AIM:
Turn every line of the records below into a JSON list of strings, one string per line, leaving out blank lines and the picture lines.

(Entries on locating words and elements)
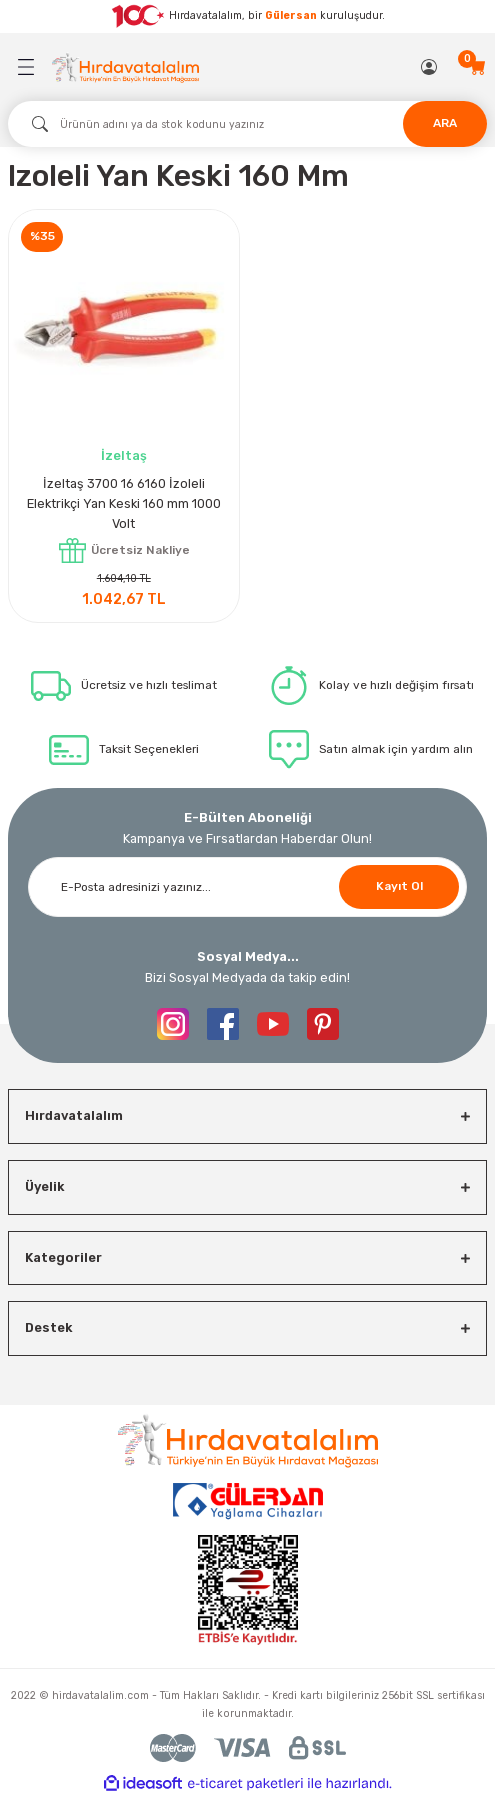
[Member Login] (430, 67)
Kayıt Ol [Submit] (399, 886)
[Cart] (478, 67)
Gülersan (291, 15)
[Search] (247, 124)
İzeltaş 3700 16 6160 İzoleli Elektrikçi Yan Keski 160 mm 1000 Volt (124, 503)
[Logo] (125, 67)
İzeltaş (124, 455)
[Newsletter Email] (247, 887)
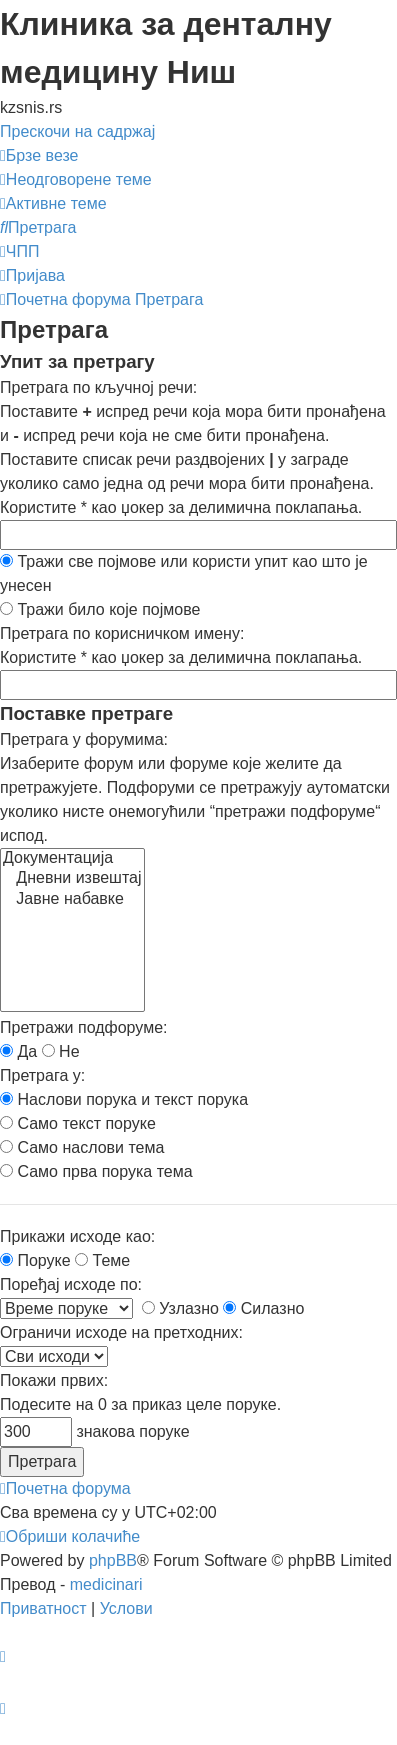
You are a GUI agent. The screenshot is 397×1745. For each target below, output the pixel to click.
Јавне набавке (72, 900)
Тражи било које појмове (100, 609)
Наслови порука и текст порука (124, 1099)
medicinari (106, 1584)
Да (18, 1051)
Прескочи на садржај (77, 131)
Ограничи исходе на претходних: (121, 1332)
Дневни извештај (72, 879)
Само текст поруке (78, 1123)
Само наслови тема (82, 1147)
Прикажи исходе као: (77, 1236)
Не (61, 1051)
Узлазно (180, 1308)
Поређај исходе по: (71, 1284)
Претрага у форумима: (84, 739)
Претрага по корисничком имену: (122, 633)
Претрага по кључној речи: (98, 387)
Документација (72, 859)
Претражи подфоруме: (83, 1027)
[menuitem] (76, 179)
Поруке (35, 1260)
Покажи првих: (54, 1380)
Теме (102, 1260)
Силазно (263, 1308)
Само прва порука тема (96, 1171)
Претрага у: (42, 1075)
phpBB (113, 1560)
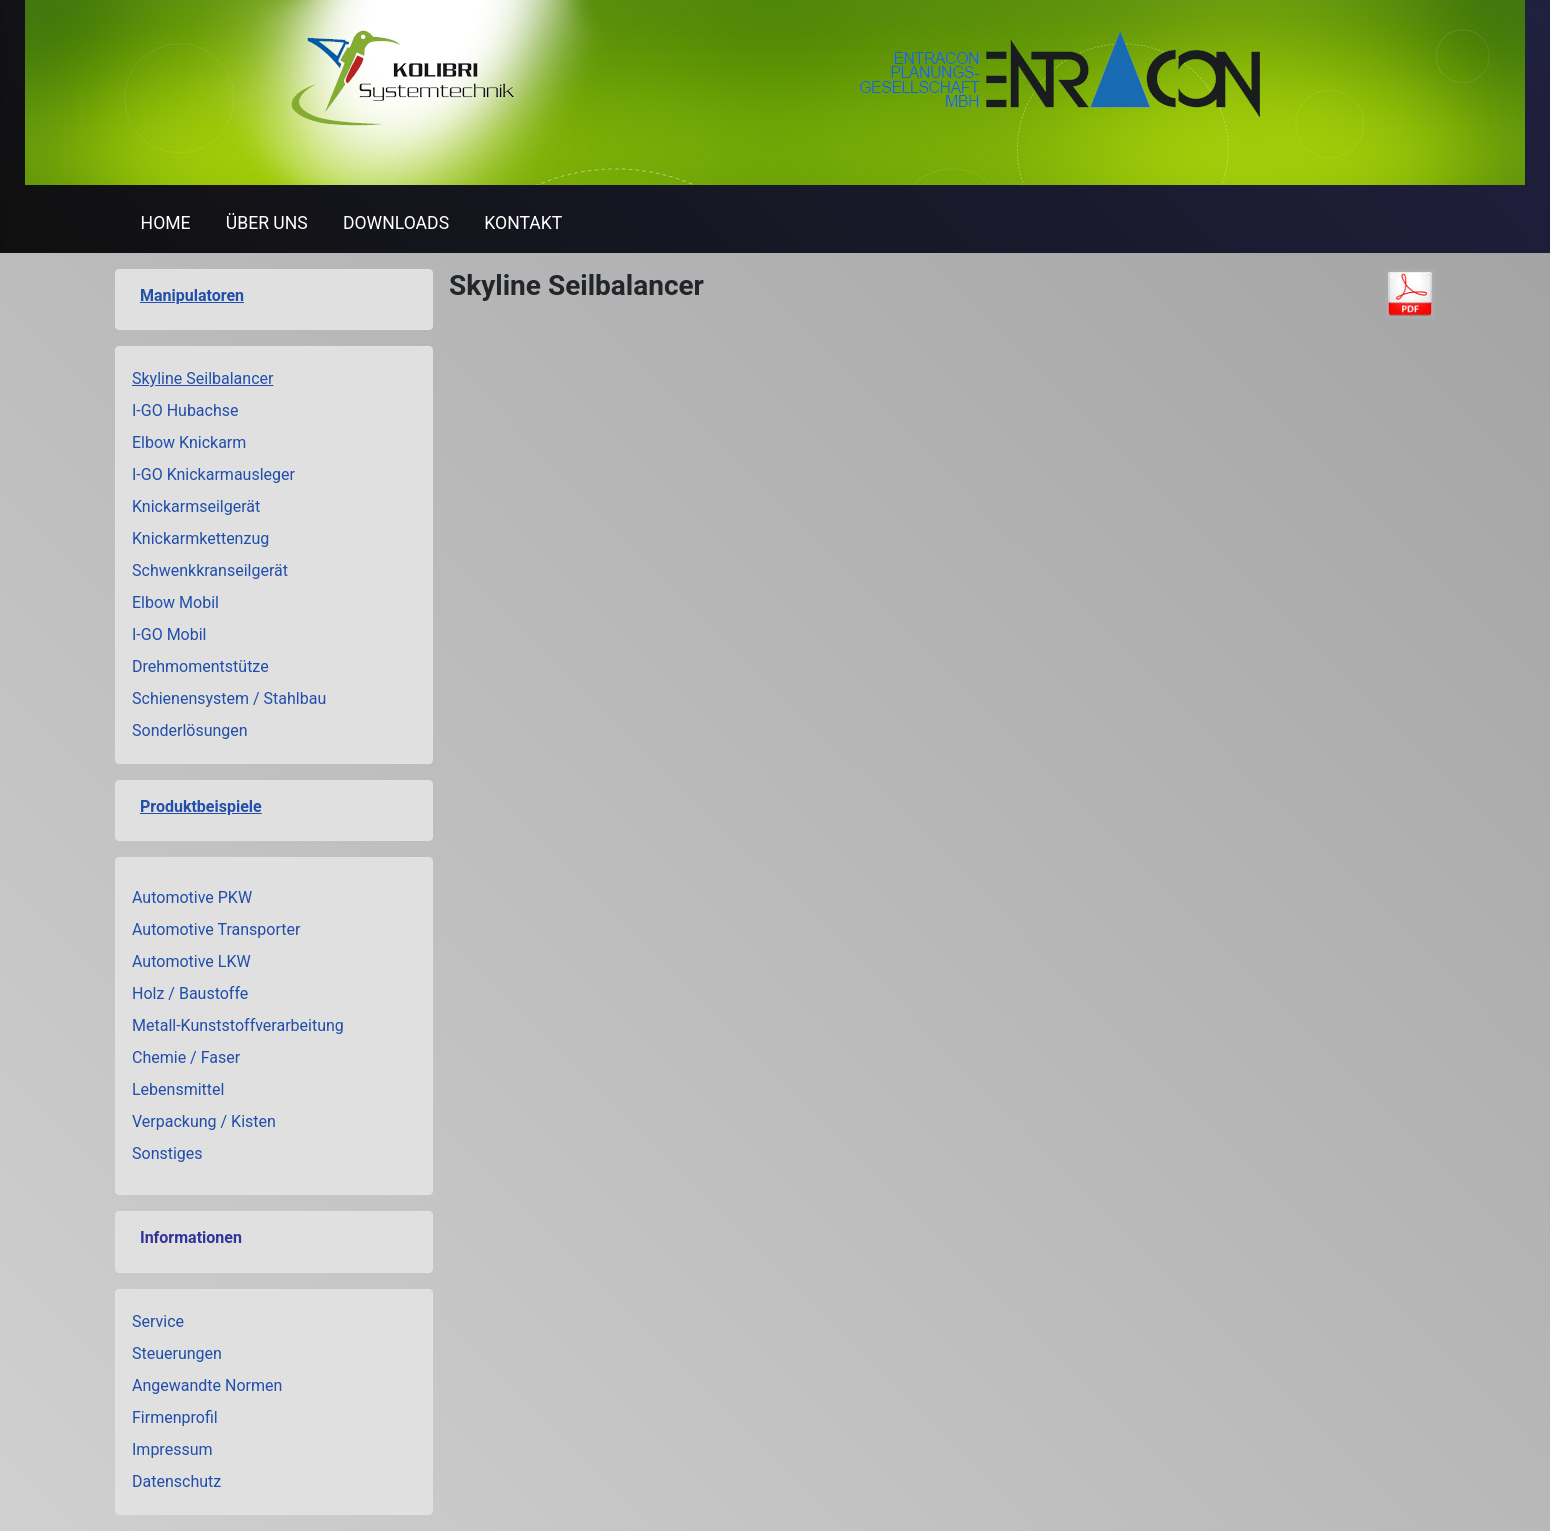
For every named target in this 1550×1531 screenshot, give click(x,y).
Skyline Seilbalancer (202, 378)
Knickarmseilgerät (196, 506)
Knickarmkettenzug (200, 538)
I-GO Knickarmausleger (213, 474)
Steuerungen (177, 1353)
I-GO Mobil (169, 634)
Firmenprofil (175, 1417)
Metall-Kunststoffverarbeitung (238, 1025)
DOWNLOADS (396, 223)
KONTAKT (523, 223)
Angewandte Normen (207, 1385)
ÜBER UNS (267, 223)
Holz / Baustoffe (190, 993)
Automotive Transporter (216, 929)
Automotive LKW (191, 961)
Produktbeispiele (201, 806)
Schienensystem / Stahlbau (229, 698)
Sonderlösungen (190, 730)
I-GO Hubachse (185, 410)
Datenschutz (176, 1481)
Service (158, 1321)
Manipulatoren (192, 295)
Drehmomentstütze (200, 666)
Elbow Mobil (175, 602)
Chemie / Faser (186, 1057)
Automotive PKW (192, 897)
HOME (166, 223)
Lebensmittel (178, 1089)
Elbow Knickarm (189, 442)
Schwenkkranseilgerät (210, 570)
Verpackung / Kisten (204, 1121)
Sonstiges (167, 1153)
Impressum (172, 1449)
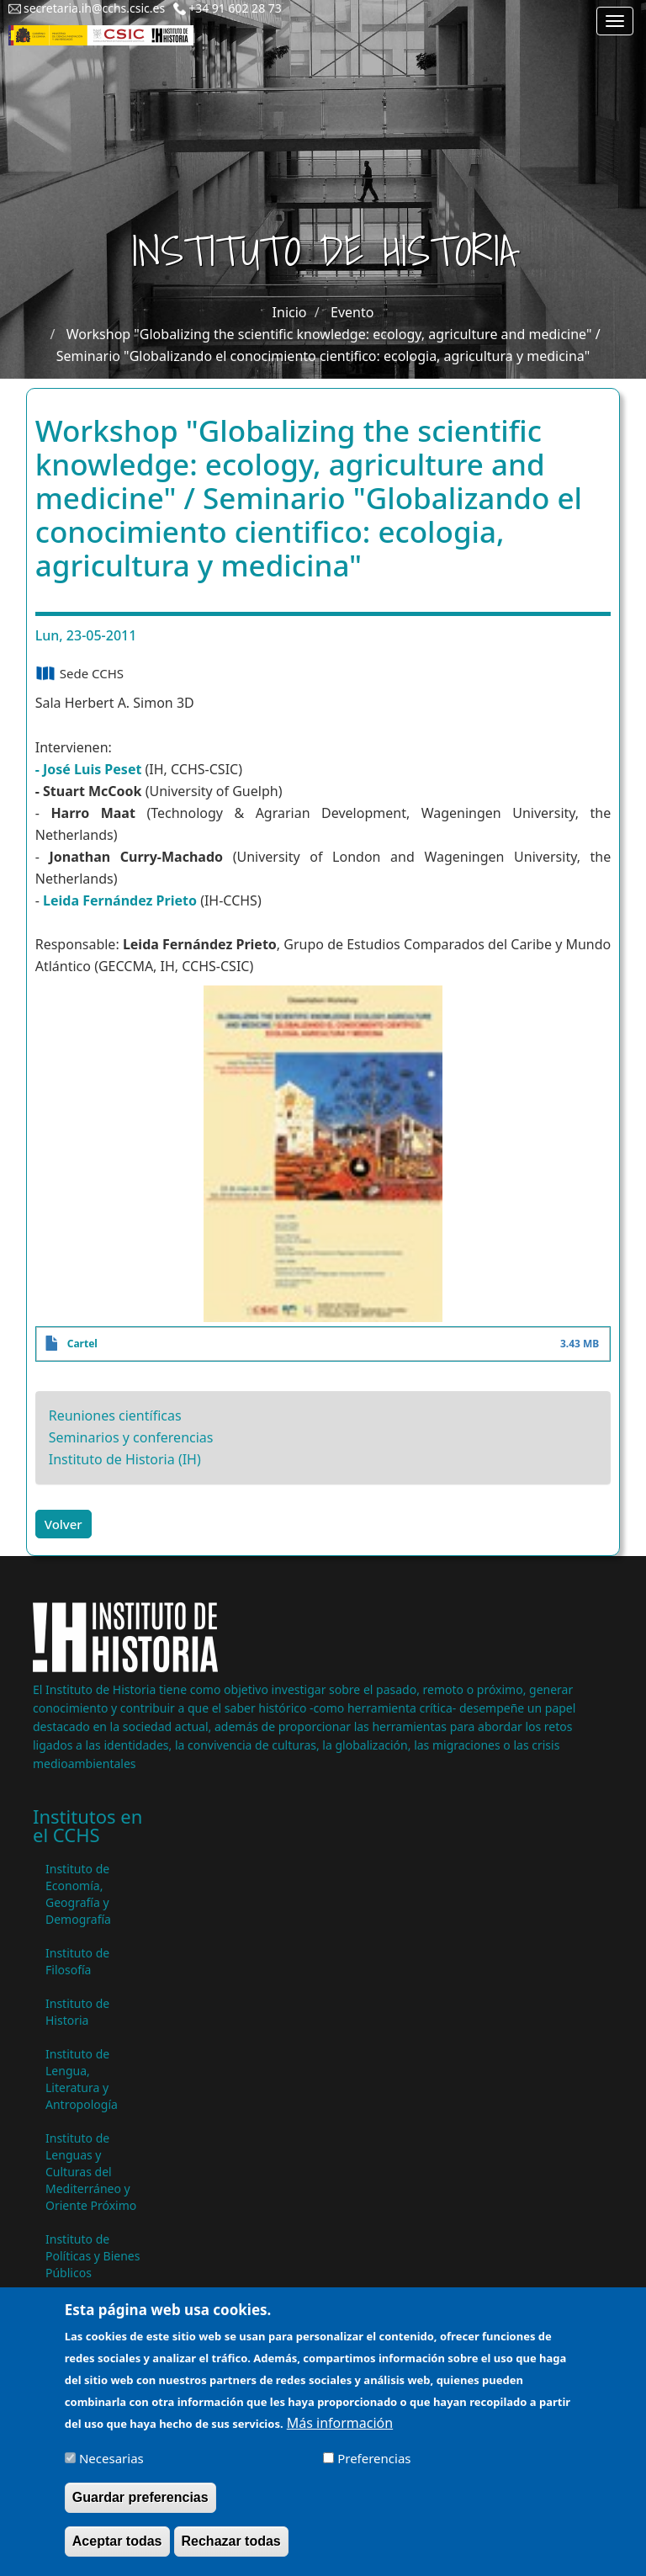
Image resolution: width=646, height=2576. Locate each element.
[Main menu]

SOLUTION TO THIS PROBLEM:
[
  "[Member Login] (430, 67)",
  "Kayıt Ol [Submit] (399, 886)",
  "[Cart] (478, 67)",
  "Gülersan (291, 15)",
  "[Search] (247, 124)",
  "İzeltaş 3700 16 6160 İzoleli Elektrikçi Yan Keski 160 mm 1000 Volt (124, 503)",
  "[Logo] (125, 67)",
  "İzeltaş (124, 455)",
  "[Newsletter Email] (247, 887)",
  "You are a GUI agent. The screenshot is 397×1745. For each target below, output the pixel to click.",
  "Јавне набавке (72, 900)",
  "Тражи било које појмове (100, 609)",
  "Наслови порука и текст порука (124, 1099)",
  "medicinari (106, 1584)",
  "Да (18, 1051)",
  "Прескочи на садржај (77, 131)",
  "Ограничи исходе на претходних: (121, 1332)",
  "Дневни извештај (72, 879)",
  "Само текст поруке (78, 1123)",
  "Само наслови тема (82, 1147)",
  "Прикажи исходе као: (77, 1236)",
  "Не (61, 1051)",
  "Узлазно (180, 1308)",
  "Поређај исходе по: (71, 1284)",
  "Претрага у форумима: (84, 739)",
  "Претрага по корисничком имену: (122, 633)",
  "Претрага по кључној речи: (98, 387)",
  "Документација (72, 859)",
  "Претражи подфоруме: (83, 1027)",
  "[menuitem] (76, 179)",
  "Поруке (35, 1260)",
  "Покажи првих: (54, 1380)",
  "Теме (102, 1260)",
  "Силазно (263, 1308)",
  "Само прва порука тема (96, 1171)",
  "Претрага у: (42, 1075)",
  "phpBB (113, 1560)",
  "For every named target in this 1550×1531 screenshot, give click(x,y).",
  "Skyline Seilbalancer (202, 378)",
  "Knickarmseilgerät (196, 506)",
  "Knickarmkettenzug (200, 538)",
  "I-GO Knickarmausleger (213, 474)",
  "Steuerungen (177, 1353)",
  "I-GO Mobil (169, 634)",
  "Firmenprofil (175, 1417)",
  "Metall-Kunststoffverarbeitung (238, 1025)",
  "DOWNLOADS (396, 223)",
  "KONTAKT (523, 223)",
  "Angewandte Normen (207, 1385)",
  "ÜBER UNS (267, 223)",
  "Holz / Baustoffe (190, 993)",
  "Automotive Transporter (216, 929)",
  "Automotive LKW (191, 961)",
  "Produktbeispiele (201, 806)",
  "Schienensystem / Stahlbau (229, 698)",
  "Sonderlösungen (190, 730)",
  "I-GO Hubachse (185, 410)",
  "Datenschutz (176, 1481)",
  "Service (158, 1321)",
  "Manipulatoren (192, 295)",
  "Drehmomentstütze (200, 666)",
  "Elbow Mobil (175, 602)",
  "Chemie / Faser (186, 1057)",
  "Automotive PKW (192, 897)",
  "HOME (166, 223)",
  "Lebensmittel (178, 1089)",
  "Elbow Knickarm (189, 442)",
  "Schwenkkranseilgerät (210, 570)",
  "Verpackung / Kisten (204, 1121)",
  "Sonstiges (167, 1153)",
  "Impressum (172, 1449)",
  "Image resolution: width=646, height=2576. Locate each element.",
  "[Main menu]"
]